TEXT SHOWN:
****************

Tales from a Scenic Artist and Scholar. Part 189 – Thomas G. Moses and Edward A. Morange

Part 189: Thomas G. Moses with Edward A. Morange

The final artist that accompanied Thomas G. Moses, John H. Young and Hardesty Maratta on their sketching trips in 1883 was Edward A. Morange. At the time, Morange was working as the scenic artist for the Grand Opera House in Chicago. He would later work as a scenic artist for the Academy of Music and New National Theatre in Washington D. C., as well as, the National Theatre in Baltimore, Maryland, prior to establishing the studio Gates & Morange.

Born in Cold Springs, New York during 1865, Morange was trained at the Art Institute of Chicago and the Corcoran School of Fine Arts in Washington. D.C. His early leanings and ambitions toward architecture and civil engineering were set aside for a career in scenic art and design. Fortunately, he had an opportunity to secure a position in a scenic studio and later with the Grand Opera House in Chicago. The pictorial appeal of scenic art called to him and he remained with this theatrical profession.

However, his involvement in the performing arts would not solely focus on scenery production. In 1914 Edward A. Morange was be listed as the Director for a silent movie, “The Great Diamond Robbery, “ a six-reel film was assembled by the Playgoer’s Film Company of New York City. Wallace Eddinger starred as detective Dick Brummage in a case involving a Brazilian adventurous (Gail Kane) and the theft of the fabulous Romanoff diamonds. When Detective Brummage proved Kane’s guilt, she took poison. The film was based on the play by Edward M. Alfriend and A. C. Wheeler.

Article about “The Great Diamond Robbery” that Edward A. Morange directed in 1914. Published in the New York Tribune, March 20, 1914. Morange was an artist who worked in the scenic studio and went on sketching trips with Thomas G. Moses.

On March 20, 1914, the New York Tribune published, “At last a theatrical manager has put on a legitimate drama, with a cast composed entirely of screen novices, but stage veterans. The resulting motion picture more than justifies the effort…’The Great Diamond Robbery’ is a melodrama which was produced in New York about twenty years ago, when it ran for about a year in the American Theatre. It is adorned with regular melodrama features, such as a beautiful villainess, a working girl heroine and gallant detective, who foils assorted criminals and marries the working girl. But the story is nevertheless one that holds attention.”

****************

SUPPLIED INFORMATION:
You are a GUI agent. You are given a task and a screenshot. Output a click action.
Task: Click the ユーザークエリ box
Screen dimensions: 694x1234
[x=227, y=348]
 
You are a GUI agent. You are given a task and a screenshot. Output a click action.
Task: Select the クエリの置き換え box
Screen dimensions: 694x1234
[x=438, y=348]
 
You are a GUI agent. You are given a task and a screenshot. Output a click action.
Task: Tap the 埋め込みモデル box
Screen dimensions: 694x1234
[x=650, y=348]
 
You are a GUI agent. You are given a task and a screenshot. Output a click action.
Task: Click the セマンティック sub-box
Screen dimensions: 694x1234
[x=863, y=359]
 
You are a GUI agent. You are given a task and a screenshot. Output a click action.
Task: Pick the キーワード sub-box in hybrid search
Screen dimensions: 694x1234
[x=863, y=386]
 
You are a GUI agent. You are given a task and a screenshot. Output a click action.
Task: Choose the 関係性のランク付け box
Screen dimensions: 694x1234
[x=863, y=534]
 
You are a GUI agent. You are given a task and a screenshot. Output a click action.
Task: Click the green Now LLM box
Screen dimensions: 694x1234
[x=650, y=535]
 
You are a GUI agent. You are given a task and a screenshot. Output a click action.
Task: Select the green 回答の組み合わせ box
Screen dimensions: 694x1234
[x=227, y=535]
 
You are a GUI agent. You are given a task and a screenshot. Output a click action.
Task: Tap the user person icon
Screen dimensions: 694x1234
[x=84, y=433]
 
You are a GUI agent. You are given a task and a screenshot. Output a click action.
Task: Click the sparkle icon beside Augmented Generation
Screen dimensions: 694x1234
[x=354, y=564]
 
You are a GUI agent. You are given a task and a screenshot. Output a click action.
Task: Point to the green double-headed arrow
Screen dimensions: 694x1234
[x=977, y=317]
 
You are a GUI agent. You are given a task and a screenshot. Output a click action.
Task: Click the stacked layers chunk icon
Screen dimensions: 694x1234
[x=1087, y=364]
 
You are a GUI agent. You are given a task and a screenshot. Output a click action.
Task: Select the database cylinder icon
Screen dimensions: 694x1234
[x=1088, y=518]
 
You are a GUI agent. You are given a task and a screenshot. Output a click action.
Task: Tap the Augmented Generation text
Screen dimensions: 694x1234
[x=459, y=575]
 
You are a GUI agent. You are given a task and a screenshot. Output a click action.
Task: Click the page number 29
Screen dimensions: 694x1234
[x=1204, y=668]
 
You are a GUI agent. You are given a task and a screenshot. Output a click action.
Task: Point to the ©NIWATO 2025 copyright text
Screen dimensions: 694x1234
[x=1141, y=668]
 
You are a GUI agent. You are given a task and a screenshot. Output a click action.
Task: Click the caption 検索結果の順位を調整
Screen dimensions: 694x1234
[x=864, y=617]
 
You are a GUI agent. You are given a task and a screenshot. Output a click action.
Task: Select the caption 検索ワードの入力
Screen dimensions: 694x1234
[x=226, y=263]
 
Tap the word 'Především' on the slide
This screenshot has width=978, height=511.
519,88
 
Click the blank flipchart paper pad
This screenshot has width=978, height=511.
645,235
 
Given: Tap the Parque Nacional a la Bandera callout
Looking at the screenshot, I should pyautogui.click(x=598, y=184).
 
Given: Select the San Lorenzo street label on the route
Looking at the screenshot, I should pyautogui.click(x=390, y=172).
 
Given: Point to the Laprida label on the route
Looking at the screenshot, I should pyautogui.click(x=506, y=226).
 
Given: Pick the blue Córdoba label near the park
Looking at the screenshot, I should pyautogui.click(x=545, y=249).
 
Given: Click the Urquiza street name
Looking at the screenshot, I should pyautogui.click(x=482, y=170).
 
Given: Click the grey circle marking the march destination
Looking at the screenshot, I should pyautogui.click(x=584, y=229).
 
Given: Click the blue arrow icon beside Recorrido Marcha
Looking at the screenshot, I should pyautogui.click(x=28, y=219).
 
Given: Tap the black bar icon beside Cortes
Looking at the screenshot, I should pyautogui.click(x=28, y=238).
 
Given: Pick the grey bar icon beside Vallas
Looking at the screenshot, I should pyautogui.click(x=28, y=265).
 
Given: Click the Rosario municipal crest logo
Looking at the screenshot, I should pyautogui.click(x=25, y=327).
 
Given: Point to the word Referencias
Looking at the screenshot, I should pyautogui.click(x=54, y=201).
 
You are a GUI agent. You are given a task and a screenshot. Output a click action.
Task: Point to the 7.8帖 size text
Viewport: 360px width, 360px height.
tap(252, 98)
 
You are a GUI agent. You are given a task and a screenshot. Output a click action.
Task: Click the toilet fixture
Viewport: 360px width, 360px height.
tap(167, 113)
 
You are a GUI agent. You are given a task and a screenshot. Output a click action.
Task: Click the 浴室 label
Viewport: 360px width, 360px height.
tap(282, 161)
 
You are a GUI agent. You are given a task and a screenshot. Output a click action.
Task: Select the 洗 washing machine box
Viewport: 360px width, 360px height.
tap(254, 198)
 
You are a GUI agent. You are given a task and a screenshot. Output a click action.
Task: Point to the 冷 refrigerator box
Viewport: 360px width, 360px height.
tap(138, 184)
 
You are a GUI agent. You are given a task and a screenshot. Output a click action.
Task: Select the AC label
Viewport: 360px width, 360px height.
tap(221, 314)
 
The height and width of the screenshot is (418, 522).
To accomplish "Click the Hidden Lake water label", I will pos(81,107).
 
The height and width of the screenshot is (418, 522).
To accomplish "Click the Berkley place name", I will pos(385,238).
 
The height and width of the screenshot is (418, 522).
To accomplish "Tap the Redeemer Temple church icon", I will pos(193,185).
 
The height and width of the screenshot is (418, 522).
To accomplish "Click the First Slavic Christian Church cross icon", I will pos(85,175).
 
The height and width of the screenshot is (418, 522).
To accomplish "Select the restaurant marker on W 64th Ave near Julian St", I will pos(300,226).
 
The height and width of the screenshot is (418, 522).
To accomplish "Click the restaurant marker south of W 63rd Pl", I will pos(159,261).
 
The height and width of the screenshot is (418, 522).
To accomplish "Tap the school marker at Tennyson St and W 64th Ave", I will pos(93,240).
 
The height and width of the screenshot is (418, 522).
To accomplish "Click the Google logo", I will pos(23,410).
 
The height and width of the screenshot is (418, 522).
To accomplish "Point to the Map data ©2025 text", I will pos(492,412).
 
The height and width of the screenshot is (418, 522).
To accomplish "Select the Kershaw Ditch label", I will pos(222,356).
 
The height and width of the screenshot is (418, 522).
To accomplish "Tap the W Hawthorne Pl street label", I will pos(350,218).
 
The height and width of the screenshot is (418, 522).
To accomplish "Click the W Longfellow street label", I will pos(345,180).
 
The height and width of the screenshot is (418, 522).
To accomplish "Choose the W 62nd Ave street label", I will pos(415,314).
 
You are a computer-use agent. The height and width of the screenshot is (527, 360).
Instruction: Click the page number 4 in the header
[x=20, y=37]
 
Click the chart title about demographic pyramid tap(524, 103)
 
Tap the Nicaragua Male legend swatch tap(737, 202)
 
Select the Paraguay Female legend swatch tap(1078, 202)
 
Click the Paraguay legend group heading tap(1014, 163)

****************

EXERCISES TO COMPLETE:
a. How would you render this sentence from the Morange text in Spanish: "At the time, Morange was working as the scenic artist for the Grand Opera House in Chicago."
b. Set down word for word the passage of the Morange text between "Born in Cold" and "this theatrical profession.", inclusive.
Answer from the Morange text alone, not from the data.

ANSWERS FOR THE EXERCISE:
a. En aquel momento, Morange trabajaba como escenógrafo del Grand Opera House de Chicago.

b.
Born in Cold Springs, New York during 1865, Morange was trained at the Art Institute of Chicago and the Corcoran School of Fine Arts in Washington. D.C. His early leanings and ambitions toward architecture and civil engineering were set aside for a career in scenic art and design. Fortunately, he had an opportunity to secure a position in a scenic studio and later with the Grand Opera House in Chicago. The pictorial appeal of scenic art called to him and he remained with this theatrical profession.